Umur Panjang Nenek Barbeque

Umur Panjang Nenek Barbeque

Oleh: Azrul Ananda

Wednesday, 14 Oct 2020

Kita sedang berada dalam "masa-masa itu." Masa-masa di mana sulit untuk mencari berita baik. Dan bukan hanya urusan pandemi yang tidak asyik. Berita ekonomi tidak asyik. Berita politik tidak pernah asyik. Berita luar negeri banyak tidak asyik. Berita olahraga nasional penuh ketidakpastian.
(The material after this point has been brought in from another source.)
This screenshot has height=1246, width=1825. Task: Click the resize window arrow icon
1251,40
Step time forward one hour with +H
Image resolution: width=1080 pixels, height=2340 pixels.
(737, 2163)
Media, di tengah situasi orang butuh berita indah dan menyejukkan hati, seolah juga terus asyik bicara konflik.

Pemerhati catatan mingguan ini mungkin tahu, di saat seperti ini, biasanya saya suka menulis soal film. Bioskop jadi salah satu alat "escape." Masalahnya, bioskop sedang tidak ada. Film-film bagus ditunda hingga 2021, daripada hadir tanpa kepastian di tahun 2020 ini.

Tidak ada jalan lain, untuk cooling off, saya menyalakan Netflix. Ada banyak dokumenter atau docuseries seru di sana. Apalagi, belakangan saya juga didekati beberapa pihak untuk ikut develop cerita untuk saluran-saluran streaming seperti itu.
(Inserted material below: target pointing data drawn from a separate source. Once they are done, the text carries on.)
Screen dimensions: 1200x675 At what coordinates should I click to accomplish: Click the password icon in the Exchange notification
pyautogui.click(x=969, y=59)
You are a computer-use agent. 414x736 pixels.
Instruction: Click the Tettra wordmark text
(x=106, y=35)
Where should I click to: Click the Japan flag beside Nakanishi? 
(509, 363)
Kali ini, cerita "menyejukkan" itu datang dari sebuah seri tentang kuliner. Ha ha ha... Ini lucu juga. Saya bukan orang kuliner. Istri saya paling sebal, karena kalau traveling ke berbagai negara atau kota saya lebih suka kepraktisan fast food, bukan cari tempat tujuan populer.

Tapi saya kadang suka melirik acara kuliner. Dulu, waktu Food Channel belum hilang di TV kabel, saya suka nonton Diners, Drive-Ins and Dives. Tentang presenter Guy Fieri yang keliling kota-kota Amerika, mencari tempat-tempat makan sederhana yang enak dan seru. Yang bisa saya jadikan acuan, karena sebelum pandemi saya memang suka ke sana setahun sekali.

Salah satu yang sempat dibahas adalah sebuah Restoran Padang (ya, restoran Indonesia masakan Padang) di negara bagian Oregon.

Di Netflix juga banyak acara kuliner. Kali ini, acara yang memikat saya adalah Chef's Table: Barbeque. Episode pertamanya tentang seorang nenek berusia 85 tahun di Giddings, sebuah kota kecil di tengah negara bagian Texas. Namanya Tootsie Tomanetz.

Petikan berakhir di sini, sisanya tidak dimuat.